= The Habitable Exoplanet Hunting Project =

International astronomers collective working to identify human-habitable exoplanets

The Habitable Exoplanet Hunting Project is an international network of both professional and amateur astronomers. As of December 2019, the network comprises 32 observatories located worldwide, including universities such as the University of South Africa, the University of Saskatchewan in Canada, and the California Polytechnic State University.

The participants are searching for new potentially habitable exoplanets around non-flare G, K or M-type stars located within 100 light years. The initial list of targets consists of 10 stars that already have known transiting exoplanets outside the habitable zone.

The network is monitoring 24/7 each star at a time during several months. Despite G and K-type stars are the main targets of the project, the team is initially focusing on red dwarfs because it take less time to discard the existence of potentially habitable exoplanets around these types of stars.

Most of the observatories are able to detect transit depths as low as 0.1% and exoplanets with a radius of 0.7 Earth radii. To search for new exoplanets, the team is using two different methods: transit photometry and transit duration variation.
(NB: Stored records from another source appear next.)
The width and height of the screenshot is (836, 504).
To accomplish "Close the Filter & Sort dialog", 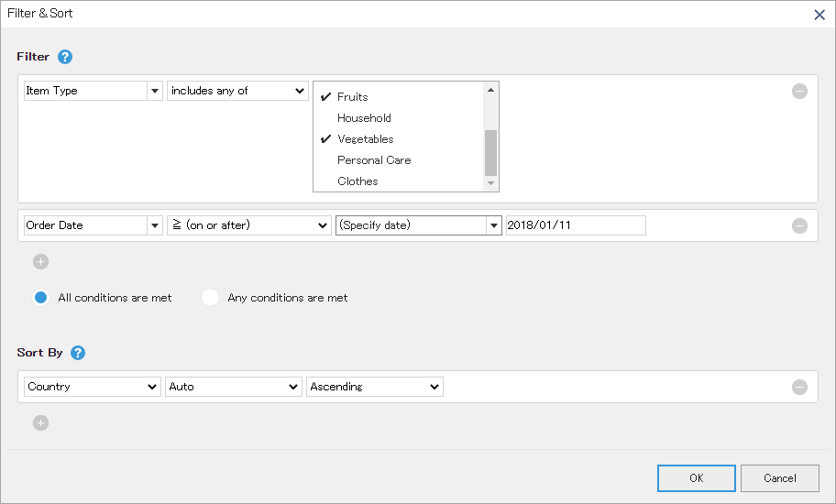I will click(x=820, y=15).
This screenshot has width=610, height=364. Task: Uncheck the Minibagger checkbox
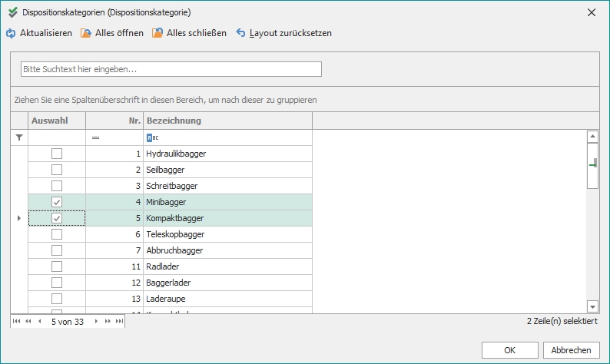point(57,202)
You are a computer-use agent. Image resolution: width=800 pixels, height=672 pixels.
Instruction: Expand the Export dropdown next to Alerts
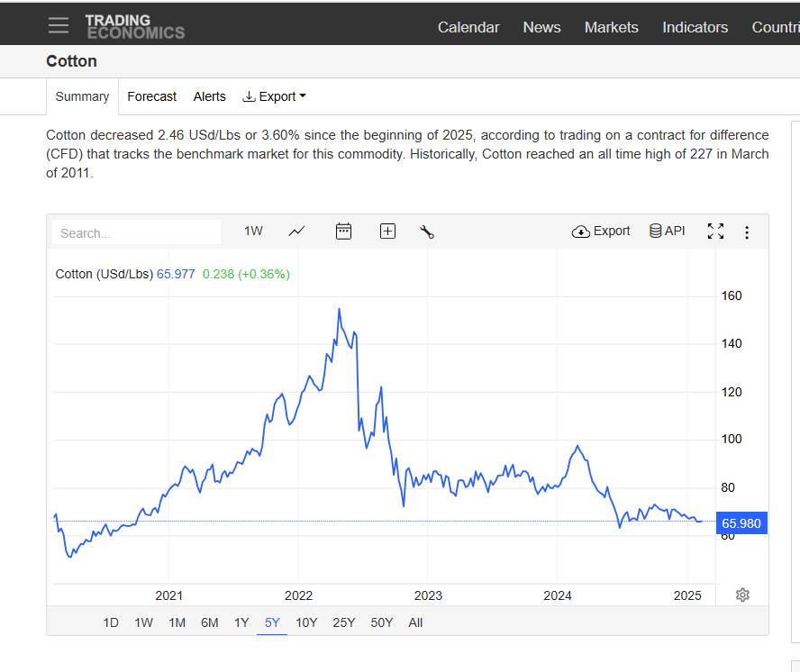tap(275, 96)
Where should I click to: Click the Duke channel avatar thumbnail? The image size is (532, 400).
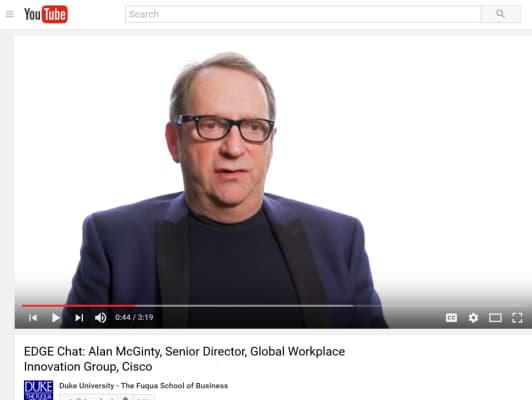point(38,390)
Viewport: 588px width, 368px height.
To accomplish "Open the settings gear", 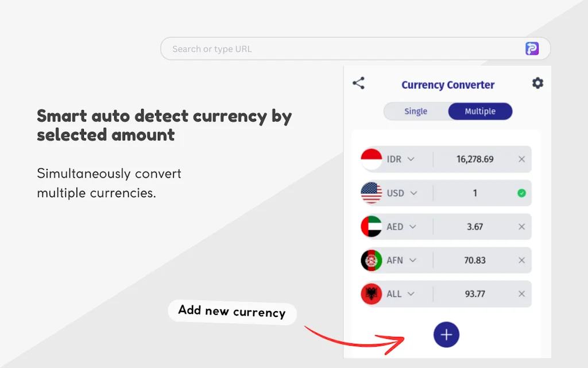I will click(537, 83).
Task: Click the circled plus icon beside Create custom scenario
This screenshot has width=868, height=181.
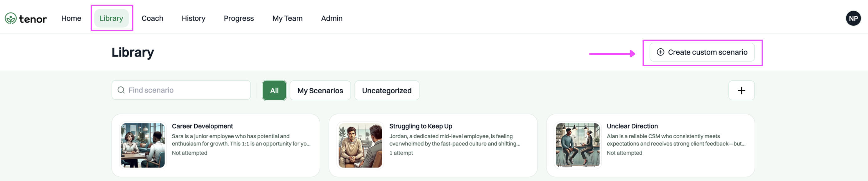Action: [660, 52]
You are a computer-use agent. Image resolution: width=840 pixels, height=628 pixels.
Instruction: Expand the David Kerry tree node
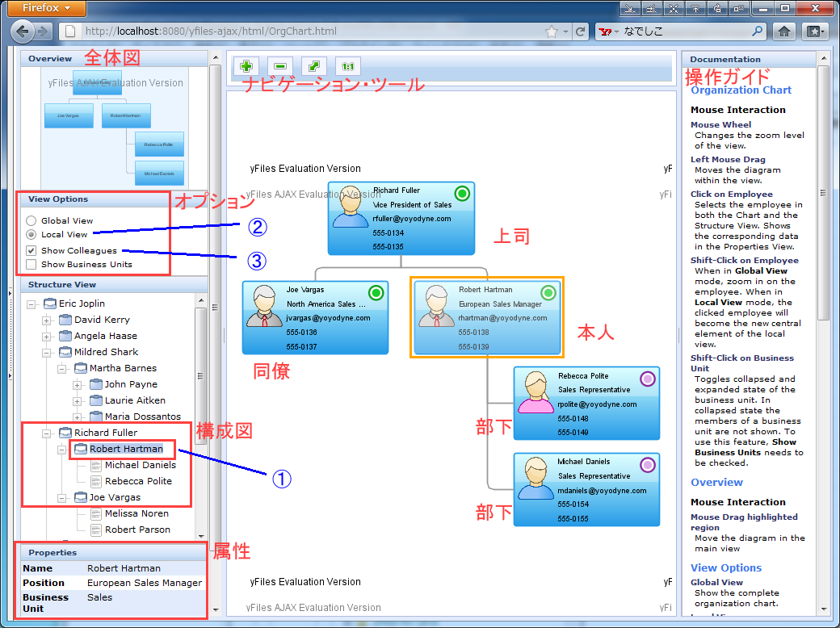click(x=47, y=320)
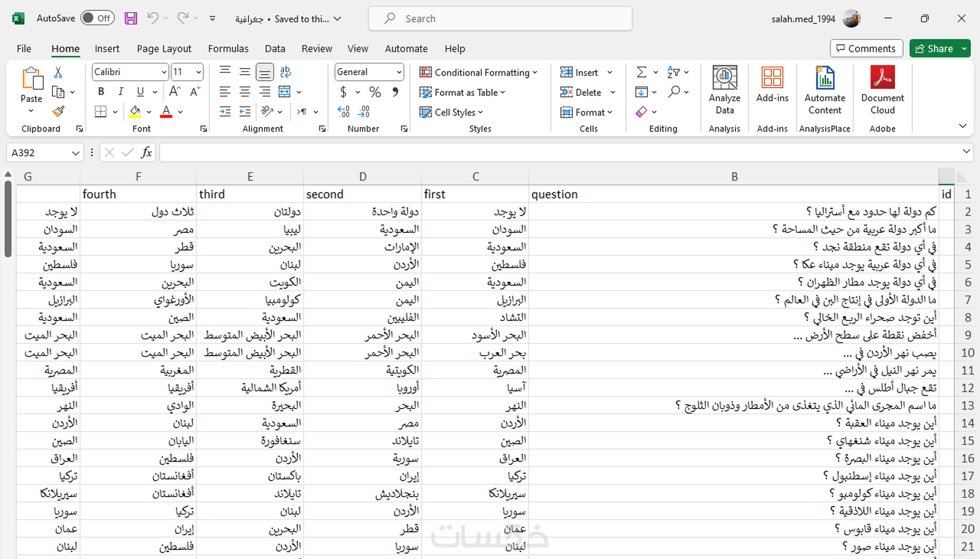Click the AutoSum sigma icon
980x559 pixels.
click(x=641, y=73)
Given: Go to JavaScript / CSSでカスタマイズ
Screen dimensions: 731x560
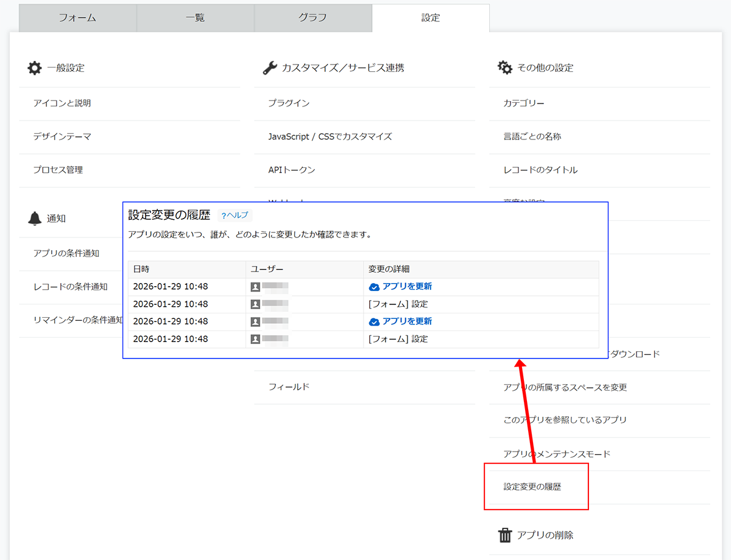Looking at the screenshot, I should point(330,136).
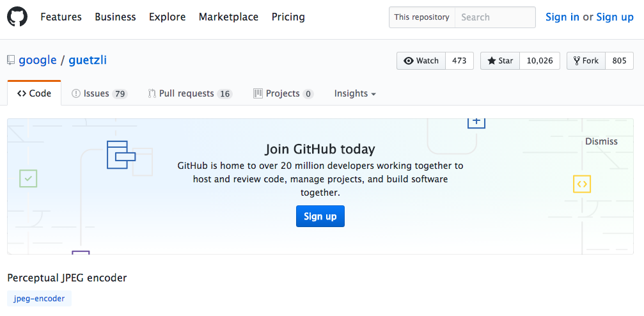Switch to the Issues tab
The image size is (644, 316).
pos(99,93)
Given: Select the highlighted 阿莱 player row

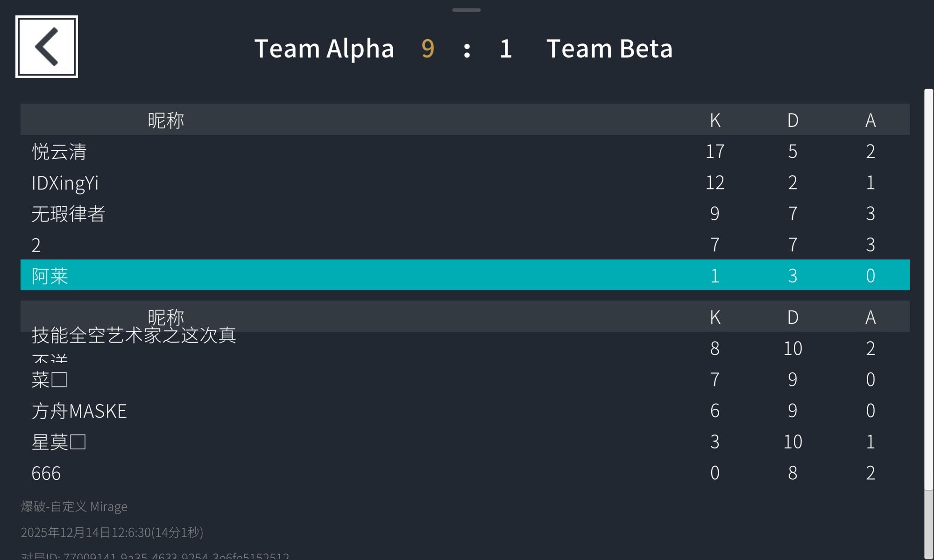Looking at the screenshot, I should [x=465, y=275].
Overall, the project is a new approach to the quest for exoplanets in which a large network of astronomers located in the five continents have the time to continuously observe each star individually during long periods of time in the search for dips in brightness produced by transiting exoplanets.

As of December 2019, the network has already conducted observations on GJ 436 and GJ 1214, with a new campaign on GJ 3470 starting in January 2020. In July 2020, the group reported the discovery of GJ 3470 c.